Marion is unobtrusive and divides men into Bounders (too objectionable,) Selfish Lumps (too absorbed in their conversation to thank you when you passed them tea,) Silly Asses (attempting either to be funny or, worse, sentimental,) Nice Boys (foolish beyond expression) and Dear Old Things (usually friends of Uncle Alexander.) Only her brother Pat was an exception and she realises David Grant too doesn’t fit any of the bills.

Nothing very out of the ordinary occurs in the book: it is a quiet examination of ordinary lives carried on in uncommon circumstances. As soon as David encounters Marion it is obvious where the story will lead but there are complications along the way. “There is nothing more bitter than to have the sweetness of a friendship turned sour by a few interfering words, or the jests of thoughtless outsiders.” However, David’s early thought that “Life is a thing too glorious to be enjoyed” is not borne out except in the circumstances of Nannie’s fiancé’s death in the war and her subsequent attempt to find solace via spiritualism.

This sits somewhat at odds with David’s musings on “the artistic temperament” which he conceives “is a real and wonderful thing; nothing less than the power to understand and love the eternal beauty of the world.” Of course, it is; but the eternal beauty of the world can be an elusive thing to grasp.

The blurb describes Orr as a true hidden gem on the Scottish literary scene. Hidden certainly.

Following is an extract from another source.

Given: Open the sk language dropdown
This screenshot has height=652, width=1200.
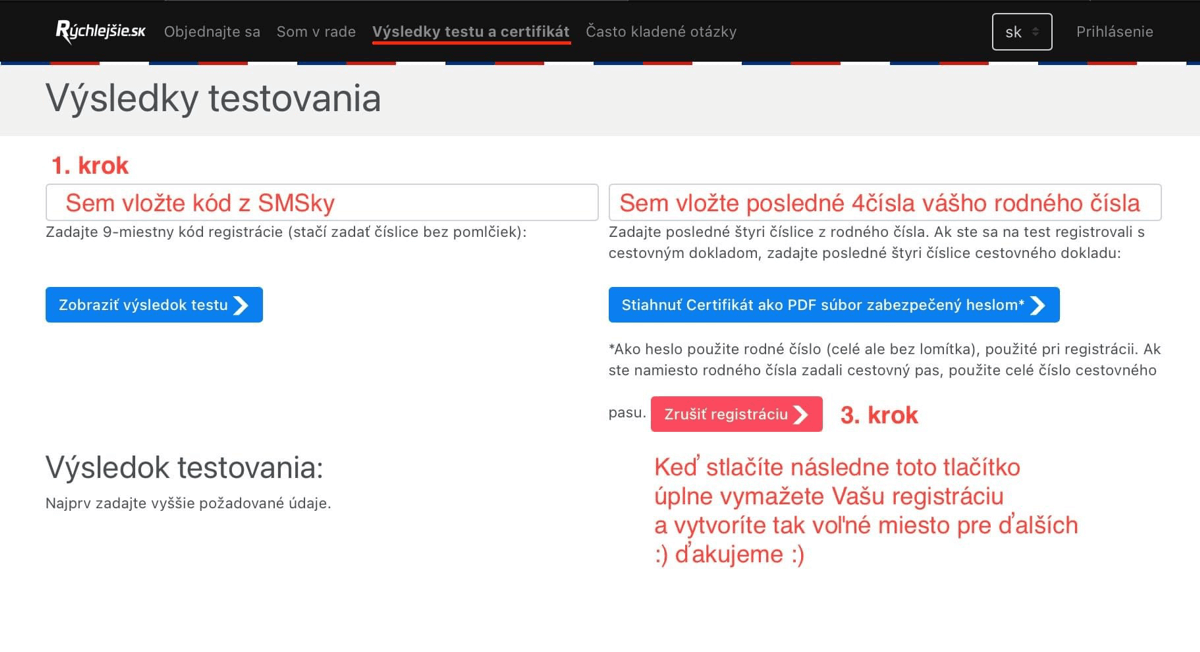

I had never heard of her until a recent (though well pre-lockdown) visit to the Scottish Writers’ Museum in Edinburgh; an institution dedicated mainly to Burns, Scott and Stevenson but on one of whose walls was a description of Orr’s career – enough to spur me on to seek her writings out. Unfortunately most are long out of print; and scarce.

Despite being set during the Great War, The Glorious Thing still has a kind of Victorian sensibility – much like the Findlater sisters’ Crossriggs, but better written, and underneath it all, with the prevalence of women in the narrative, a sense of the changes the war wrought.

Pedant’s corner:- Minnie Grant says, ‘Aren’t I swanky?’ (The Scottish form is ‘Amn’t I?) Chambers’ (Chambers’s.) “‘I wonder what be thinks of us’” (what he thinks,) a missing comma before or after a piece of direct speech (a few times,) shrunk (shrank.) “All telegrams do not bring bad news.” (Not true; some telegrams did. What Orr meant was, “Not all telegrams bring bad news,) a speech which was carried over into the next paragraph had an end quotation mark before the paragraph break, “hearts tae break and nine tae sell” (“hearts tae break and none tae sell” makes more sense,) appall (appal.)